The doctor’s gaze fell to the shrunken, vacantly staring man in the bed. “No. I can’t believe it. I can’t believe he’d do such a thing. You didn’t know him. How could a man who dedicated his life to God, who could quote Cicero and Seneca at length, who was working on a new translation of the Confessions of St. Augustine—how could that man do something that violates one of the most basic tenets of our civilization?”

“Some men will do anything to stay alive.”

“Not this one,” said the doctor, one fist closing tightly around his old friend’s slack hand. “I don’t believe it.”

“Did he ever happen to mention the names of any of his shipmates, besides Carmichael and Stanton?”

Newman pursed his lips. “I believe there was another man and his wife. I seem to recall Mary Thornton mentioning them once or twice. A couple from somewhere up north.” He paused, thoughtful. “There was a spinster of a certain age and a younger gentleman who was with the East India Company. There may have been others, but I’m sorry, I couldn’t put a name to any of them.”

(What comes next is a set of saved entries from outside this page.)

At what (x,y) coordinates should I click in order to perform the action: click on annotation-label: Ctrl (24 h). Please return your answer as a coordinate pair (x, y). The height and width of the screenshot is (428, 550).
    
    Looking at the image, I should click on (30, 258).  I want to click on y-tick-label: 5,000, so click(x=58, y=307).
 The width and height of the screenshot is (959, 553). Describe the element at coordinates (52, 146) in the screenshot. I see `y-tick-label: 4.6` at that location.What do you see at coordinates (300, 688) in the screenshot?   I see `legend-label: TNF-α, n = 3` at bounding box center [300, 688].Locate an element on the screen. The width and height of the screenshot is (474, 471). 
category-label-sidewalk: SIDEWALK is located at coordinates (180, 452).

“It’s a start,” said Sebastian, turning toward the door.

The doctor stayed where he was, his gaze on the silent man in the bed. “If it’s true,” said Newman after a moment, “if the Reverend did do what you’re suggesting…he would see it as his fault, what happened to Nicholas. How could any father live with that kind of guilt?”

“Obviously he could not,” said Sebastian, and left the doctor there at the bedside of his dying friend.